[Intel-gfx] [PATCH 1/3] drm/i915: audit bo->resource usage

Matthew Auld matthew.auld at intel.com
Wed Aug 31 14:53:28 UTC 2022


On 31/08/2022 14:34, Christian König wrote:
> Am 31.08.22 um 14:50 schrieb Matthew Auld:
>> On 31/08/2022 13:35, Christian König wrote:
>>> Am 31.08.22 um 14:06 schrieb Matthew Auld:
>>>> On 31/08/2022 12:03, Christian König wrote:
>>>>> Am 31.08.22 um 12:37 schrieb Matthew Auld:
>>>>>> [SNIP]
>>>>>>>>
>>>>>>>> That hopefully just leaves i915_ttm_shrink(), which is swapping 
>>>>>>>> out shmem ttm_tt and is calling ttm_bo_validate() with empty 
>>>>>>>> placements to force the pipeline-gutting path, which importantly 
>>>>>>>> unpopulates the ttm_tt for us (since ttm_tt_unpopulate is not 
>>>>>>>> exported it seems). But AFAICT it looks like that will now also 
>>>>>>>> nuke the bo->resource, instead of just leaving it in system 
>>>>>>>> memory. My assumption is that when later calling 
>>>>>>>> ttm_bo_validate(), it will just do the bo_move_null() in 
>>>>>>>> i915_ttm_move(), instead of re-populating the ttm_tt and then 
>>>>>>>> potentially copying it back to local-memory?
>>>>>>>
>>>>>>> Well you do ttm_bo_validate() with something like GTT domain, 
>>>>>>> don't you?
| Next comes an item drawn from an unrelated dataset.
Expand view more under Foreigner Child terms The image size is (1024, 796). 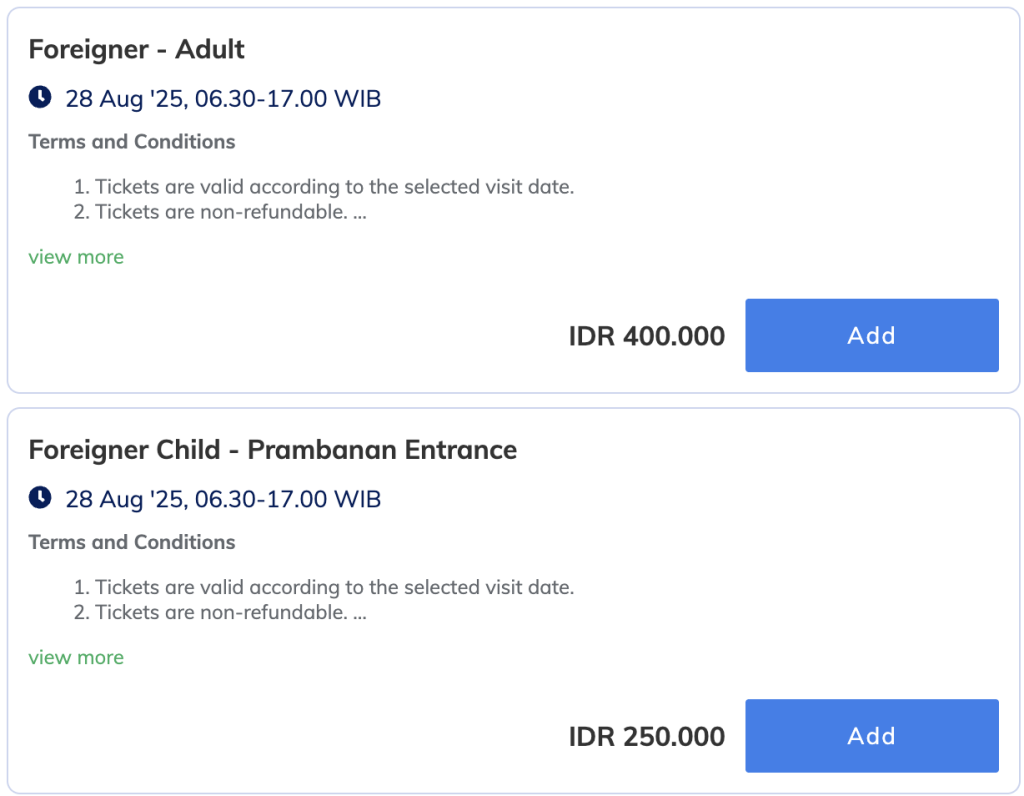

This should result in re-populating the tt object, but 
>>>>>>> I'm not 100% sure if that really works as expected.
>>>>>>
>>>>>> AFAIK for domains we either have system memory (which uses ttm_tt 
>>>>>> and might be shmem underneath) or local-memory. But perhaps i915 
>>>>>> is doing something wrong here, or abusing TTM in some way. I'm not 
>>>>>> sure tbh.
>>>>>>
>>>>>> Anyway, I think we have two cases here:
>>>>>>
>>>>>> - We have some system memory only object. After doing 
>>>>>> i915_ttm_shrink(), bo->resource is now NULL. We then call 
>>>>>> ttm_bo_validate() at some later point, but here we don't need to 
>>>>>> copy anything, but it also looks like ttm_bo_handle_move_mem() 
>>>>>> won't populate the ttm_tt or us either, since mem_type == 
>>>>>> TTM_PL_SYSTEM. It looks like i915_ttm_move() was taking care of 
>>>>>> this, but now we just call ttm_bo_move_null().
>>>>>>
>>>>>> - We have a local-memory only object, which was evicted to shmem, 
>>>>>> and then swapped out by the shrinker like above. The bo->resource 
>>>>>> is NULL. However this time when calling ttm_bo_validate() we need 
>>>>>> to actually do a copy in i915_ttm_move(), as well as re-populate 
>>>>>> the ttm_tt. i915_ttm_move() was taking care of this, but now we 
>>>>>> just call ttm_bo_move_null().
>>>>>>
>>>>>> Perhaps i915 is doing something wrong in the above two cases?
>>>>>
>>>>> Mhm, as far as I can see that should still work.
>>>>>
>>>>> See previously you should got a transition from SYSTEM->GTT in 
>>>>> i915_ttm_move() to re-create your backing store. Not you get 
>>>>> NULL->SYSTEM which is handled by ttm_bo_move_null() and then 
>>>>> SYSTEM->GTT.
>>>>
>>>> What is GTT here in TTM world? Also I'm not seeing where there is 
>>>> this SYSTEM->GTT transition? Maybe I'm blind. Just to be clear, i915 
>>>> is only calling ttm_bo_validate() once when acquiring the pages, and 
>>>> we don't call it again, unless it was evicted (and potentially 
>>>> swapped out).
>>>
>>> Well GTT means TTM_PL_TT.
>>>
>>> And calling it only once is perfectly fine, TTM will internally see 
>>> that we need two hops to reach TTM_PL_TT and so does the NULL->SYSTEM 
>>> transition and then SYSTEM->TT.
>>
>> Ah interesting, so that's what the multi-hop thing does. But AFAICT 
>> i915 is not using either TTM_PL_TT or -EMULTIHOP.
> 
> Mhm, it could be that we then have a problem and the i915 driver only 
> sees NULL->TT directly. But I really don't know the i915 driver code 
> good enough to judge that.
> 
> Can you take a look at this and test it maybe?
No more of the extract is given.